(This article was funded by paired assignments and a joint publishing agreement with Counterpunch.org and Tarbell.org. It was inspired by a suggestion from Ralph Nader.)
When you want to know if the US government, or the political party in charge, is pulling a fast one on the public, look at the name they give a new program or law. The USA PATRIOT Act is a classic example. An acronym for Uniting and Strengthening America by Providing Appropriate Tools Required to Intercept and Obstruct Terrorism, that law, passed with no hearings in November 2001 was actually a huge wishlist of a decade’s worth of repressive and invasive assaults on the Bill of Rights pulled off Congressional shelves and rushed through for President GW Bush’s signature using the 9-11 attacks as justification.
When it comes to assaults on Medicare, the same thing happens. Medicare Advantage, originally called Medicare Choice, introduced in 1997 during the Clinton administration, got its even slipperier monicker in 2003. It deserved neither as it doesn’t improve choice nor is it an advantage. Presented to Medicare enrollees as a better option than the government’s traditional Medicare Parts A, B and D, it actually reduces the choice of doctor and can leave patients without any protection from huge health costs or any ability to buy supplemental insurance.
Since the traditional government Medicare program is accepted as payment in full by all hospitals and by nearly all physicians, it is actually the ultimate “choice” program, while Medicare Advantage plans typically limit coverage to approved physicians and hospitals only, so the name “choice” was at best ironic. As for “advantage” that really applied really to the health insurance industry, not the Medicare enrollee.
-------
• Task instructions:
a. Which years does the Medicare Advantage article mention? List each one in the order it first appears.
b. Pick up the Medicare Advantage article after its last sentence and continue it.

• Provided data:
-------
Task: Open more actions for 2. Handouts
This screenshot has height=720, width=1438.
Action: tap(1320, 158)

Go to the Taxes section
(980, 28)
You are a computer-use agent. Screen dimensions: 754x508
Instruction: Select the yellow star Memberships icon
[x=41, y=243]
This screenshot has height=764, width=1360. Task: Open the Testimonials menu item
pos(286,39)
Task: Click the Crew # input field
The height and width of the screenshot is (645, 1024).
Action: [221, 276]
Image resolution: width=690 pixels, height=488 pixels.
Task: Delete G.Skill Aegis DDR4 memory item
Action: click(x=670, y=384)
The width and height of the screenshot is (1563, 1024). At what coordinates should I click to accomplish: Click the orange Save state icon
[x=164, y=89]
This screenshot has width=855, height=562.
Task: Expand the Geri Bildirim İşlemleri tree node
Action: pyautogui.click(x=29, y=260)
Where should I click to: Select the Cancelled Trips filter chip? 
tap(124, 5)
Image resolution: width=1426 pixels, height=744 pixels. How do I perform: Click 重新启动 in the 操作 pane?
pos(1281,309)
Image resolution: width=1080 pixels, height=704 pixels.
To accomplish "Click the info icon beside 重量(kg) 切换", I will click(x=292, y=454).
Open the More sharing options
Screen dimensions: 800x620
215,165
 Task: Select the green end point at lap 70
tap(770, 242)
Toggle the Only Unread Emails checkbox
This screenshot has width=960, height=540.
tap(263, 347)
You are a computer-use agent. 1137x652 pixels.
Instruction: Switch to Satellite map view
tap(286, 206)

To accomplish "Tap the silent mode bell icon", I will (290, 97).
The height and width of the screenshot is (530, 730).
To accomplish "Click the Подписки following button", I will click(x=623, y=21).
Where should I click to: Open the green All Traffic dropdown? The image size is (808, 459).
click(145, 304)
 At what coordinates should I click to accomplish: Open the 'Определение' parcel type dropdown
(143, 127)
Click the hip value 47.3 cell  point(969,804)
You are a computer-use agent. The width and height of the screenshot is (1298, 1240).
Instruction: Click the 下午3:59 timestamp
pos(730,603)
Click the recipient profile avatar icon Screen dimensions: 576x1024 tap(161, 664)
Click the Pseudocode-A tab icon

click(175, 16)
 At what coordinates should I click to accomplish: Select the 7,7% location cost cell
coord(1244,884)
-------
• Answers by task:
a. 2001, 1997, 2003

b.
Under Medicare Advantage, the Medicare recipient opts to buy a private (for-profit or not-for-profit) insurance package, sometimes for a little more money, and sometimes for no money beyond the amount already being paid to the government for Medicare Part B. That private plan will then cover the costs of hospital and out-patient care as well as drugs. But not for all the costs. Many plans exclude certain procedures and since virtually all MA plans are “managed care” insurance, subscribers need to get approved by a gatekeeper primary care physician who is in the plan’s network before they can go to a specialist. And even then, the specialist they go to, as well as the primary care gatekeeper physician, has to be someone who is in the plan that you have enrolled in. For many people who live in more rural or even in medically underserved urban areas even in the cities and suburbs, this can cause big problems. There may not even be a needed specialist, or the one or ones who are in the plan may be fully booked for months.
With traditional government Medicare, a patient can go to virtually any doctor and any specialist physician and Medicare pays the cost, minus a co-pay. Only 7% of US physicians opt-out of Medicare assignment, meaning they don’t accept Medicare reimbursements as full payment, a requirement for qualifying for treating Medicare patients.